Required task >> Write out the lines as a JSON list of strings, one string per line and no blank lines, starting with the line that contains "box labeled D" and running through the last line. Leave the pictures out of the answer.

(Item position entries)
-- START --

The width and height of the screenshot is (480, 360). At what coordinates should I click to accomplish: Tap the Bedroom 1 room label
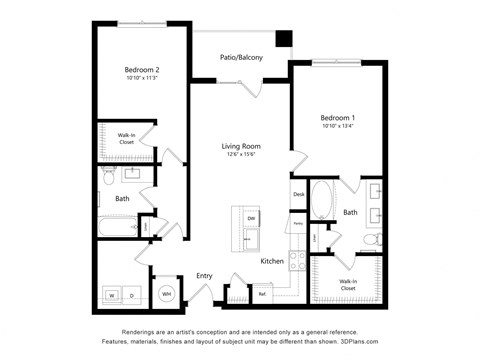tap(337, 117)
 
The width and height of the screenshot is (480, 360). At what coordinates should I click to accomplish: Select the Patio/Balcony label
tap(241, 58)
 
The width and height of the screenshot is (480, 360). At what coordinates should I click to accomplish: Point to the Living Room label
tap(241, 146)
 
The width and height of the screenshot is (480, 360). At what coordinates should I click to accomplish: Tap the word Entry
tap(204, 276)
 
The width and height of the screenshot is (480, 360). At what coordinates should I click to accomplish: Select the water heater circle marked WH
tap(166, 293)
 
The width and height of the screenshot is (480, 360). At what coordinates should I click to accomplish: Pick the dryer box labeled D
tap(132, 295)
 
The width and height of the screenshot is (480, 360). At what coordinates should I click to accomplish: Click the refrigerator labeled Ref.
tap(262, 294)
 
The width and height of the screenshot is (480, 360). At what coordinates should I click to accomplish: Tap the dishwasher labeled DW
tap(251, 218)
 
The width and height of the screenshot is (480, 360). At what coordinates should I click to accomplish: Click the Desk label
tap(298, 194)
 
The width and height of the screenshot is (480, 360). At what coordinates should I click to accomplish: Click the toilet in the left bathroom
tap(145, 227)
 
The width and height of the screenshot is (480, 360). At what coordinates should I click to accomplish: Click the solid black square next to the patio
tap(284, 39)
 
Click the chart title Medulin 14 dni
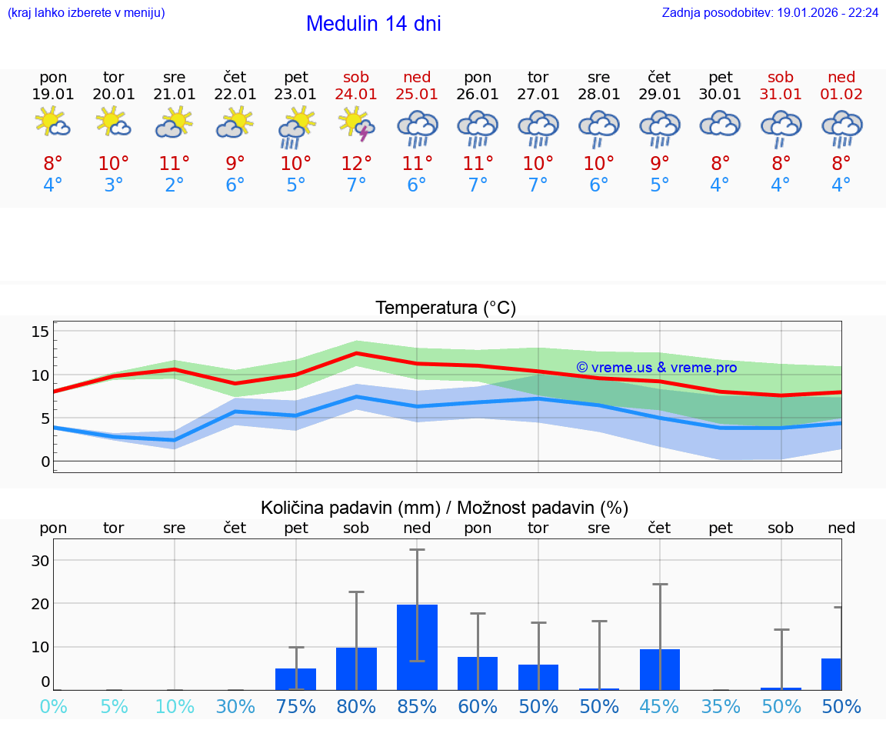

-- END --

Exercise output >>
[
  "The width and height of the screenshot is (480, 360). At what coordinates should I click to accomplish: Pick the dryer box labeled D",
  "tap(132, 295)",
  "The width and height of the screenshot is (480, 360). At what coordinates should I click to accomplish: Click the refrigerator labeled Ref.",
  "tap(262, 294)",
  "The width and height of the screenshot is (480, 360). At what coordinates should I click to accomplish: Tap the dishwasher labeled DW",
  "tap(251, 218)",
  "The width and height of the screenshot is (480, 360). At what coordinates should I click to accomplish: Click the Desk label",
  "tap(298, 194)",
  "The width and height of the screenshot is (480, 360). At what coordinates should I click to accomplish: Click the toilet in the left bathroom",
  "tap(145, 227)",
  "The width and height of the screenshot is (480, 360). At what coordinates should I click to accomplish: Click the solid black square next to the patio",
  "tap(284, 39)",
  "Click the chart title Medulin 14 dni"
]